### ZU ERLEDIGEN:
(a) Welches Spiel wird laut dem Forumsbeitrag über Mausklicks und RadioButtons gerade programmiert?
(b) Wiederholen Sie unverändert den Abschnitt aus dem Forumsbeitrag über Mausklicks und RadioButtons, der mit den Worten „Habe eine Frage.“ einsetzt und mit „vertikal oder horizontal)“ schließt.

### ZU LESENDER TEXT:
%%

# Mausklick auf Fenster in Verbindung zu RadioButtons



## tiimo (2. Mrz 2011)

Habe eine Frage.

Ich programmiere momentan Schiffe Versenken.

Habe ein Fenster erstellt, in dem zwei Panels sind. 
Auf einem Panel findet sich das Spielfeld...auf dem anderen sind RadioButtons zur Auswahl eines Schiffes (wie lang und ob vertikal oder horizontal)

Jetzt möchte ich bei Klick auf das "SpielfeldPanel" die RadioButtons vom andern Panel auswerten.
Also wenn ein bestimmter Button gewählt ist, soll bei Klick auf das Spielfeld etwas bestimmtes passend zum RadioButton passieren.

Wie kann ich die Dinge verknüpfen, sodass ich Zugriff auf den aktuell gewählten RadioButton habe?

Danke mal im Voraus, 
falls jemand mein Anliegen kapiert


----------



## Simon_Flagg (2. Mrz 2011)

%%

### GESPEICHERTE DATEN:

%%

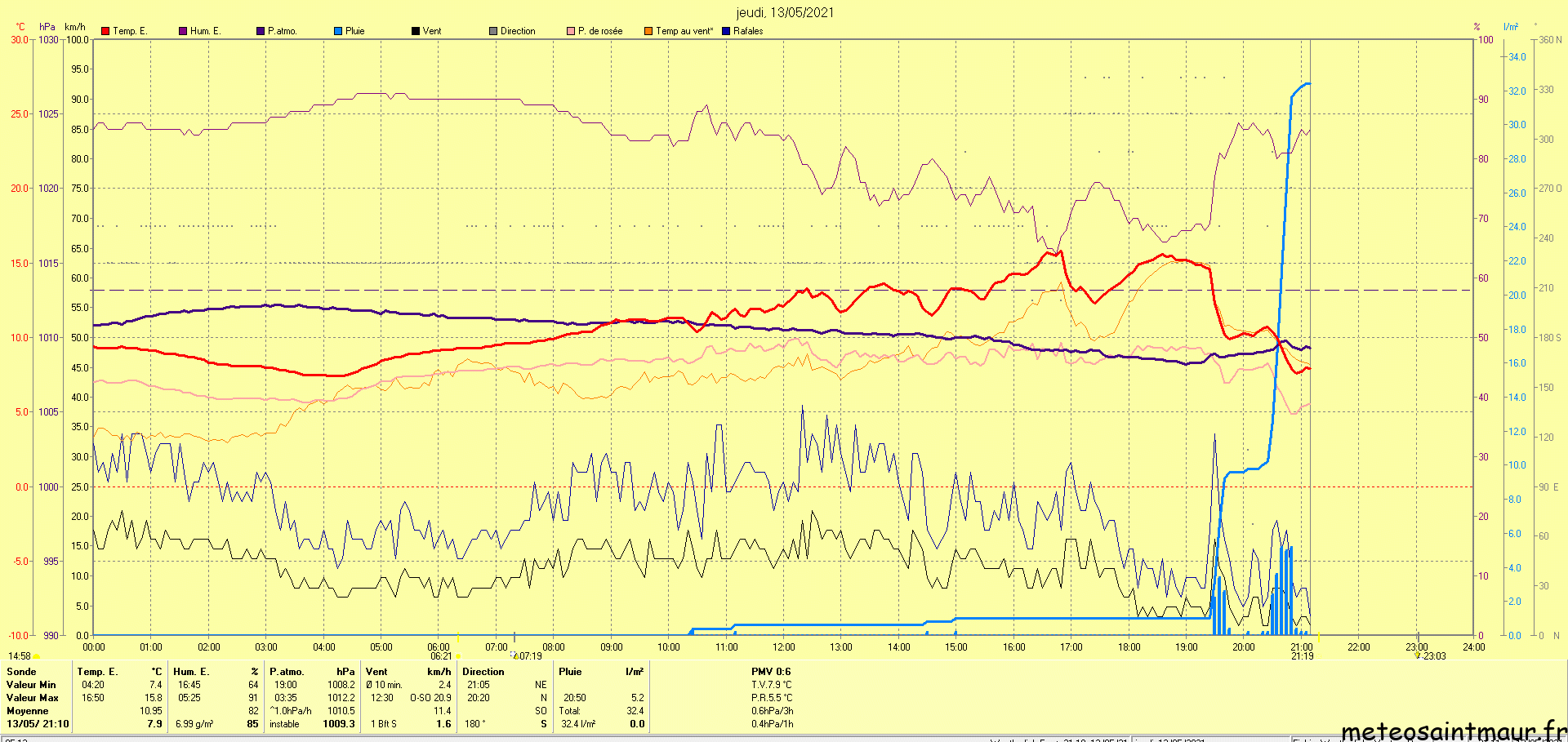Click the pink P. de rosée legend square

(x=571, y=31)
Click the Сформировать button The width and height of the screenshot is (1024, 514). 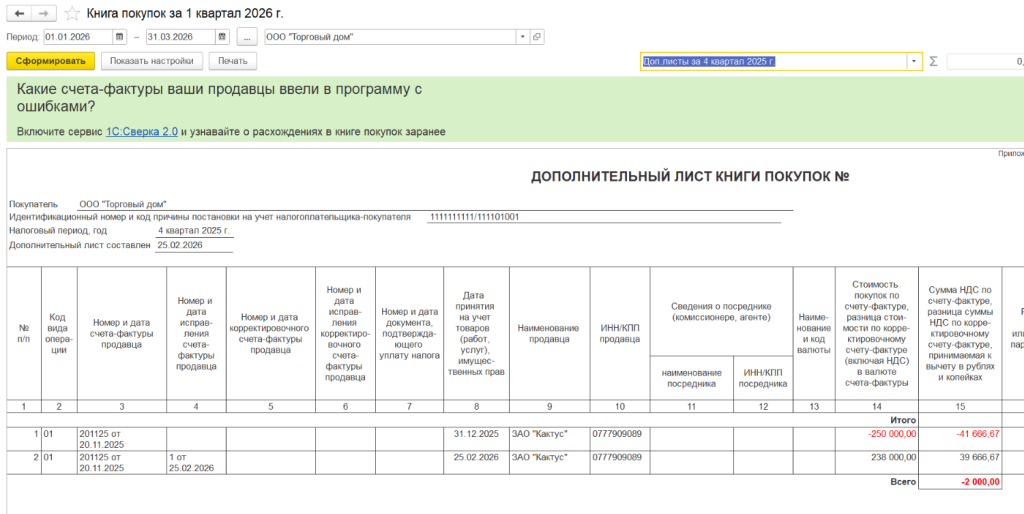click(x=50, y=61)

%%

### GELÖSTE AUFGABEN:
(a) Schiffe Versenken.

(b)
Habe eine Frage.

Ich programmiere momentan Schiffe Versenken.

Habe ein Fenster erstellt, in dem zwei Panels sind. 
Auf einem Panel findet sich das Spielfeld...auf dem anderen sind RadioButtons zur Auswahl eines Schiffes (wie lang und ob vertikal oder horizontal)